## Task
All records should be written out again exactly.

===== Extracted records =====

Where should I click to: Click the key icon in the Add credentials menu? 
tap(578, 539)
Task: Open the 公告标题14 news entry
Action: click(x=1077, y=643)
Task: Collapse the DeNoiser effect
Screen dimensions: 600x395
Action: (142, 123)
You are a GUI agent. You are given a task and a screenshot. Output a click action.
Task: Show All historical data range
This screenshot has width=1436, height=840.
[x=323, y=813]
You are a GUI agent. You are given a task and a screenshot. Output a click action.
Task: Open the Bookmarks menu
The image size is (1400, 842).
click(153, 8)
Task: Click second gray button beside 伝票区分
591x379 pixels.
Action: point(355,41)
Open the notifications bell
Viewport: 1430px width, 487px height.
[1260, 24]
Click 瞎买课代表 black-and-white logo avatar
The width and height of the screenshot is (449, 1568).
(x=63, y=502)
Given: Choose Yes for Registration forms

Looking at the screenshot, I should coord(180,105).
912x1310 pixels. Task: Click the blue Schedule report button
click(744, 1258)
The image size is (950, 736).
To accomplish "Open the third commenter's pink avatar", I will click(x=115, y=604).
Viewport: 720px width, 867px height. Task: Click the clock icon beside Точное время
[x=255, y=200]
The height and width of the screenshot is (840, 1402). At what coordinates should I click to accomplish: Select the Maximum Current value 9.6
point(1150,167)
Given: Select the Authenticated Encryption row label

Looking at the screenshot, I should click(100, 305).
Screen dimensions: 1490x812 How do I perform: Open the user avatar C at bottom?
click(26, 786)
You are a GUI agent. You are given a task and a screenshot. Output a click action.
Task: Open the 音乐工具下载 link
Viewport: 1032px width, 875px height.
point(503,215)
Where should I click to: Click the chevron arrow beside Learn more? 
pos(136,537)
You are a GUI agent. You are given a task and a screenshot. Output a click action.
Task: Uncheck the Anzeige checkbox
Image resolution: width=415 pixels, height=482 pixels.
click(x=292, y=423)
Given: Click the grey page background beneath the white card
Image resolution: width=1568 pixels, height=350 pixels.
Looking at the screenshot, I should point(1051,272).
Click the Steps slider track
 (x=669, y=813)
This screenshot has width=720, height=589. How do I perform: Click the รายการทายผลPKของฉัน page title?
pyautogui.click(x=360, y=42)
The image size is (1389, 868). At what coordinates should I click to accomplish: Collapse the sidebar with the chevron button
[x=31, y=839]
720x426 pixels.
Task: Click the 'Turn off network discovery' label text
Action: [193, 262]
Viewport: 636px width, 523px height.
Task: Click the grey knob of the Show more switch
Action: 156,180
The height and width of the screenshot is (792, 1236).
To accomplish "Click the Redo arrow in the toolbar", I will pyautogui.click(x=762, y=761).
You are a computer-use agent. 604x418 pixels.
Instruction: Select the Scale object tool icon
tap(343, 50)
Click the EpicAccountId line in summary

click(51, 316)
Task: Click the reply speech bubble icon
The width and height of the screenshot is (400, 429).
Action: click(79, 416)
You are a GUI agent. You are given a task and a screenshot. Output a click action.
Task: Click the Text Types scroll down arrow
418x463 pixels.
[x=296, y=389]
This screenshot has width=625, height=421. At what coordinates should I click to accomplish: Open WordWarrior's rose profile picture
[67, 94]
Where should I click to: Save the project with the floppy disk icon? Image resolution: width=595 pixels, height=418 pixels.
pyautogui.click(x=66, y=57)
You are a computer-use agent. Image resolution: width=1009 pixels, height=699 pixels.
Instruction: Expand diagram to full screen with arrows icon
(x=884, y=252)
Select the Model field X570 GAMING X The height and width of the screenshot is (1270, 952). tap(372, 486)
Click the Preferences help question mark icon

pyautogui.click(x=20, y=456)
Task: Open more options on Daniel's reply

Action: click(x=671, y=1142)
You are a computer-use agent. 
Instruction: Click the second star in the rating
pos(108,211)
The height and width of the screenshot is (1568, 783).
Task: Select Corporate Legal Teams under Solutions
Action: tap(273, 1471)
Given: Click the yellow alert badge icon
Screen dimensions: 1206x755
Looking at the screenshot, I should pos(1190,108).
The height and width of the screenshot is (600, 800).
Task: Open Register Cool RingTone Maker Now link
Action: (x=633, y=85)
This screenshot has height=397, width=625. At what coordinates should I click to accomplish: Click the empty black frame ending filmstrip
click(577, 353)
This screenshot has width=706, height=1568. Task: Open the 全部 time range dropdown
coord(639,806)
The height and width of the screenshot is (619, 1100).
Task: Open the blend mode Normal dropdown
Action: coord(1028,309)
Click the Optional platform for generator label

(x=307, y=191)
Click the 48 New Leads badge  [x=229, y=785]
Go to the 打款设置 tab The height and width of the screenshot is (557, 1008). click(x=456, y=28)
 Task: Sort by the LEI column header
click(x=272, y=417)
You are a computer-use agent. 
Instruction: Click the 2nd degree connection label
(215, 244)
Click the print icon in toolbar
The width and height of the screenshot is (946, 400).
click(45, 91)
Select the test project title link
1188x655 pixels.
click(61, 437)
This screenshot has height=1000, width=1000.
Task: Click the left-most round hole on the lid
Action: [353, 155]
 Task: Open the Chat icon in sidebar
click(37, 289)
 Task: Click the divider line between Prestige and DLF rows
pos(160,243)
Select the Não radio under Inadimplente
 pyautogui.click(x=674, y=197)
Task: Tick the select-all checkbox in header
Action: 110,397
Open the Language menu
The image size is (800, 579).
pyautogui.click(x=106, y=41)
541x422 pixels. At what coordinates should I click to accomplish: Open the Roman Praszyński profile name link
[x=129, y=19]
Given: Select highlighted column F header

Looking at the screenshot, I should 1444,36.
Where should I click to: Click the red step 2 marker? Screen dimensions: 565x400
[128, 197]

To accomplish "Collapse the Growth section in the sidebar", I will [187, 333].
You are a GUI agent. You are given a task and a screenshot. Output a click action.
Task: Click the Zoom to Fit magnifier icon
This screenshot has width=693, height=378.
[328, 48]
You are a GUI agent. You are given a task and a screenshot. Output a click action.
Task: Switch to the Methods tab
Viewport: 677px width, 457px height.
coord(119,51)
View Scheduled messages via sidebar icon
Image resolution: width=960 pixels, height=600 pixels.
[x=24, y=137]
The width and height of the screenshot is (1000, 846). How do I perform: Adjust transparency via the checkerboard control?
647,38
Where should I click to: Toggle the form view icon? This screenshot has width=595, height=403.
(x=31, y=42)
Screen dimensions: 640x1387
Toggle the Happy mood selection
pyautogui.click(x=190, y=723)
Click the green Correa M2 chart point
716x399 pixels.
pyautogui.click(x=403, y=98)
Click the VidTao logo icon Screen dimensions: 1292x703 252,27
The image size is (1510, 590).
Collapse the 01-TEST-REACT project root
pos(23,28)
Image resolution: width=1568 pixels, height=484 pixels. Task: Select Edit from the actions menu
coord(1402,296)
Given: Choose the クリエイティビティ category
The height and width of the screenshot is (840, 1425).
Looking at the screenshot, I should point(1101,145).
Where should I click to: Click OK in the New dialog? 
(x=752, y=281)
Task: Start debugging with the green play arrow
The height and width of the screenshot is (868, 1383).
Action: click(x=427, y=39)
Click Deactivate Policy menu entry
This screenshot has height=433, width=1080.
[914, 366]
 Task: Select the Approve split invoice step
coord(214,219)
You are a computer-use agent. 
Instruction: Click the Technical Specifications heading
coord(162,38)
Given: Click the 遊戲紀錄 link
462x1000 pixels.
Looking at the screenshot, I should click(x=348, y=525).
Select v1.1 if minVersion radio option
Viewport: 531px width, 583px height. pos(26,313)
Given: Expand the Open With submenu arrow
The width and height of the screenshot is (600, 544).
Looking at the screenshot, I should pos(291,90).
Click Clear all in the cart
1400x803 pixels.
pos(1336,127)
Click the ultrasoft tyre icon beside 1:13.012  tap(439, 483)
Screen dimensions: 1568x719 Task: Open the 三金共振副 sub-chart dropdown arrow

=====

## Solution for this problem
Where should I click to: Click the key icon in the Add credentials menu? 
tap(578, 539)
Task: Open the 公告标题14 news entry
Action: click(x=1077, y=643)
Task: Collapse the DeNoiser effect
Screen dimensions: 600x395
Action: (142, 123)
You are a GUI agent. You are given a task and a screenshot. Output a click action.
Task: Show All historical data range
This screenshot has width=1436, height=840.
[x=323, y=813]
You are a GUI agent. You are given a task and a screenshot. Output a click action.
Task: Open the Bookmarks menu
The image size is (1400, 842).
click(153, 8)
Task: Click second gray button beside 伝票区分
591x379 pixels.
Action: point(355,41)
Open the notifications bell
Viewport: 1430px width, 487px height.
[1260, 24]
Click 瞎买课代表 black-and-white logo avatar
The width and height of the screenshot is (449, 1568).
(x=63, y=502)
Given: Choose Yes for Registration forms

Looking at the screenshot, I should coord(180,105).
912x1310 pixels. Task: Click the blue Schedule report button
click(744, 1258)
The image size is (950, 736).
To accomplish "Open the third commenter's pink avatar", I will click(x=115, y=604).
Viewport: 720px width, 867px height. Task: Click the clock icon beside Точное время
[x=255, y=200]
The height and width of the screenshot is (840, 1402). At what coordinates should I click to accomplish: Select the Maximum Current value 9.6
point(1150,167)
Given: Select the Authenticated Encryption row label

Looking at the screenshot, I should click(100, 305).
Screen dimensions: 1490x812 How do I perform: Open the user avatar C at bottom?
click(26, 786)
You are a GUI agent. You are given a task and a screenshot. Output a click action.
Task: Open the 音乐工具下载 link
Viewport: 1032px width, 875px height.
point(503,215)
Where should I click to: Click the chevron arrow beside Learn more? 
pos(136,537)
You are a GUI agent. You are given a task and a screenshot. Output a click action.
Task: Uncheck the Anzeige checkbox
Image resolution: width=415 pixels, height=482 pixels.
click(x=292, y=423)
Given: Click the grey page background beneath the white card
Image resolution: width=1568 pixels, height=350 pixels.
Looking at the screenshot, I should point(1051,272).
Click the Steps slider track
 (x=669, y=813)
This screenshot has width=720, height=589. How do I perform: Click the รายการทายผลPKของฉัน page title?
pyautogui.click(x=360, y=42)
The image size is (1389, 868). At what coordinates should I click to accomplish: Collapse the sidebar with the chevron button
[x=31, y=839]
720x426 pixels.
Task: Click the 'Turn off network discovery' label text
Action: [193, 262]
Viewport: 636px width, 523px height.
Task: Click the grey knob of the Show more switch
Action: 156,180
The height and width of the screenshot is (792, 1236).
To accomplish "Click the Redo arrow in the toolbar", I will pyautogui.click(x=762, y=761).
You are a computer-use agent. 604x418 pixels.
Instruction: Select the Scale object tool icon
tap(343, 50)
Click the EpicAccountId line in summary

click(51, 316)
Task: Click the reply speech bubble icon
The width and height of the screenshot is (400, 429).
Action: click(79, 416)
You are a GUI agent. You are given a task and a screenshot. Output a click action.
Task: Click the Text Types scroll down arrow
418x463 pixels.
[x=296, y=389]
This screenshot has width=625, height=421. At what coordinates should I click to accomplish: Open WordWarrior's rose profile picture
[67, 94]
Where should I click to: Save the project with the floppy disk icon? Image resolution: width=595 pixels, height=418 pixels.
pyautogui.click(x=66, y=57)
You are a computer-use agent. Image resolution: width=1009 pixels, height=699 pixels.
Instruction: Expand diagram to full screen with arrows icon
(x=884, y=252)
Select the Model field X570 GAMING X The height and width of the screenshot is (1270, 952). tap(372, 486)
Click the Preferences help question mark icon

pyautogui.click(x=20, y=456)
Task: Open more options on Daniel's reply

Action: click(x=671, y=1142)
You are a computer-use agent. 
Instruction: Click the second star in the rating
pos(108,211)
The height and width of the screenshot is (1568, 783).
Task: Select Corporate Legal Teams under Solutions
Action: tap(273, 1471)
Given: Click the yellow alert badge icon
Screen dimensions: 1206x755
Looking at the screenshot, I should pos(1190,108).
The height and width of the screenshot is (600, 800).
Task: Open Register Cool RingTone Maker Now link
Action: (x=633, y=85)
This screenshot has height=397, width=625. At what coordinates should I click to accomplish: Click the empty black frame ending filmstrip
click(577, 353)
This screenshot has width=706, height=1568. Task: Open the 全部 time range dropdown
coord(639,806)
The height and width of the screenshot is (619, 1100).
Task: Open the blend mode Normal dropdown
Action: coord(1028,309)
Click the Optional platform for generator label

(x=307, y=191)
Click the 48 New Leads badge  [x=229, y=785]
Go to the 打款设置 tab The height and width of the screenshot is (557, 1008). click(x=456, y=28)
 Task: Sort by the LEI column header
click(x=272, y=417)
You are a computer-use agent. 
Instruction: Click the 2nd degree connection label
(215, 244)
Click the print icon in toolbar
The width and height of the screenshot is (946, 400).
click(45, 91)
Select the test project title link
1188x655 pixels.
click(61, 437)
This screenshot has height=1000, width=1000.
Task: Click the left-most round hole on the lid
Action: [353, 155]
 Task: Open the Chat icon in sidebar
click(37, 289)
 Task: Click the divider line between Prestige and DLF rows
pos(160,243)
Select the Não radio under Inadimplente
 pyautogui.click(x=674, y=197)
Task: Tick the select-all checkbox in header
Action: 110,397
Open the Language menu
The image size is (800, 579).
pyautogui.click(x=106, y=41)
541x422 pixels. At what coordinates should I click to accomplish: Open the Roman Praszyński profile name link
[x=129, y=19]
Given: Select highlighted column F header

Looking at the screenshot, I should 1444,36.
Where should I click to: Click the red step 2 marker? Screen dimensions: 565x400
[128, 197]

To accomplish "Collapse the Growth section in the sidebar", I will [187, 333].
You are a GUI agent. You are given a task and a screenshot. Output a click action.
Task: Click the Zoom to Fit magnifier icon
This screenshot has width=693, height=378.
[328, 48]
You are a GUI agent. You are given a task and a screenshot. Output a click action.
Task: Switch to the Methods tab
Viewport: 677px width, 457px height.
coord(119,51)
View Scheduled messages via sidebar icon
Image resolution: width=960 pixels, height=600 pixels.
[x=24, y=137]
The width and height of the screenshot is (1000, 846). How do I perform: Adjust transparency via the checkerboard control?
647,38
Where should I click to: Toggle the form view icon? This screenshot has width=595, height=403.
(x=31, y=42)
Screen dimensions: 640x1387
Toggle the Happy mood selection
pyautogui.click(x=190, y=723)
Click the green Correa M2 chart point
716x399 pixels.
pyautogui.click(x=403, y=98)
Click the VidTao logo icon Screen dimensions: 1292x703 252,27
The image size is (1510, 590).
Collapse the 01-TEST-REACT project root
pos(23,28)
Image resolution: width=1568 pixels, height=484 pixels. Task: Select Edit from the actions menu
coord(1402,296)
Given: Choose the クリエイティビティ category
The height and width of the screenshot is (840, 1425).
Looking at the screenshot, I should point(1101,145).
Where should I click to: Click OK in the New dialog? 
(x=752, y=281)
Task: Start debugging with the green play arrow
The height and width of the screenshot is (868, 1383).
Action: click(x=427, y=39)
Click Deactivate Policy menu entry
This screenshot has height=433, width=1080.
[914, 366]
 Task: Select the Approve split invoice step
coord(214,219)
You are a computer-use agent. 
Instruction: Click the Technical Specifications heading
coord(162,38)
Given: Click the 遊戲紀錄 link
462x1000 pixels.
Looking at the screenshot, I should click(x=348, y=525).
Select v1.1 if minVersion radio option
Viewport: 531px width, 583px height. pos(26,313)
Given: Expand the Open With submenu arrow
The width and height of the screenshot is (600, 544).
Looking at the screenshot, I should pos(291,90).
Click Clear all in the cart
1400x803 pixels.
pos(1336,127)
Click the ultrasoft tyre icon beside 1:13.012  tap(439, 483)
Screen dimensions: 1568x719 Task: Open the 三金共振副 sub-chart dropdown arrow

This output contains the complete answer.